To the extent Silverberg seeks to avoid Younger by asserting that the Disciplinary Proceedings (not to mention the Tax and PUFTA Cases) represent “bad faith, harassment, or some other extraordinary circumstance that would make abstention inappropriate,” see Feingold, 487 Fed.Appx. at 745, this effort fails because it is founded entirely on conclusory allegations devoid of plausible factual support. See, e.g., Koresko, 2015 WL 1312269, at *4 (the bad faith exception to Younger “is only appropriate . . . if the plaintiff can demonstrate bad-faith or harassment by specific evidence”) (citations omitted); Murphy, 2019 WL 4752059, at *14 (noting that plaintiff “failed to include any plausible, non-conclusory allegation that demonstrates bad faith or harassment by the defendants”); see also Klayman v. Porter, No. 22953, 2023 WL 2496738, at *7 (D.D.C. Mar. 14, 2023) (finding plaintiff's bad faith claims to be “nothing other than bald assertions concerning the defendants purported political motivations”), appeal dismissed, No. 23-7034, 2024 WL 137330 (D.C. Cir. Jan. 12, 2024); Abbott v. Mette, No. 20-131, 2021 WL 1168958, at *3 (D. Del. Mar. 26, 2021) (conclusory assertions that disciplinary charges were false and the product of a “personal vendetta” insufficient to establish bad faith), aff'd, No. 21-1804, 2021 WL 5906146 (3d Cir. Dec. 14, 2021).
Finally, Silverberg's assertion that the disciplinary proceedings are preempted is meritless. (See Mar. 7, 2024, Ltr., ECF No. 8-7 (citing Bill Johnson's Restaurants, Inc. v. NLRB, 461 U.S. 731, 745-46 (1983)).) Courts regularly hold that federal law does not preempt state professional disciplinary proceedings. See Wassef v. Tibben, 68 F.4th 1083, 1089-90 (8th Cir. 2023) (rejecting argument that state physician disciplinary proceedings were preempted by HIPAA); Berger v. Cuyahoga Cnty. Bar Ass'n, 983 F.2d 718, 724 (6th Cir. 1993) (noting that federal disciplinary standards do not preempt states from disciplining attorneys for improper acts performed in federal courts); Segal v. Lefebvre, No. 13-1511, 2014 WL 1305025, at *3 (D. Nev. Mar. 31, 2014) (dismissing federal action based on Younger abstention and rejecting argument that ERISA preempted rule of professional conduct at issue in attorney disciplinary proceedings). The case Silverberg cites-Bill Johnson's-did not address the preemption argument Silverberg proffers, let alone broadly hold that a federal lawsuit preempts state disciplinary or administrative proceedings pertaining to the same facts or disputes.
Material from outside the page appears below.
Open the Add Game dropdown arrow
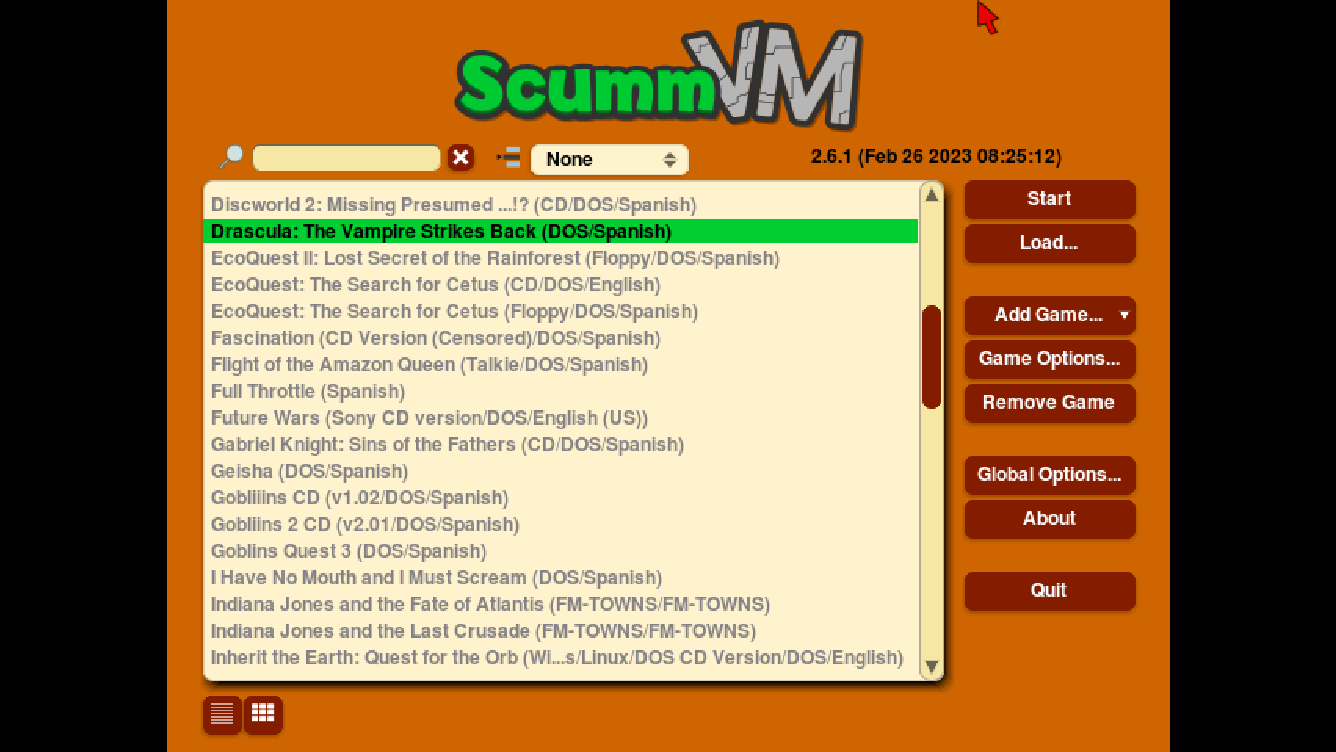[x=1125, y=315]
Bill Johnson's, 461 U.S. at 741 (noting, in fact, that a previous Supreme Court decision construed the National Labor Relations Act “as not preempting the States from providing a civil remedy for conduct touching interests ‘deeply rooted in local feeling and responsibility'” (quoting San Diego Bldg. Trades Council v. Garmon, 359 U.S. 236, 244 (1959) (emphasis added))). Moreover, Silverberg's argument fails to acknowledge and is contrary to Zahl v. Harper, 282 F.3d 204, 210 (3d Cir. 2002), which rejected the argument that a state professional disciplinary proceeding was preempted by a federal statue and regulations and affirmed the district court's dismissal of federal case based on Younger.
IV. CONCLUSION
For the foregoing reasons, Plaintiff's Motion for Temporary Restraining Order and Preliminary Injunction will be denied. An appropriate Order follows.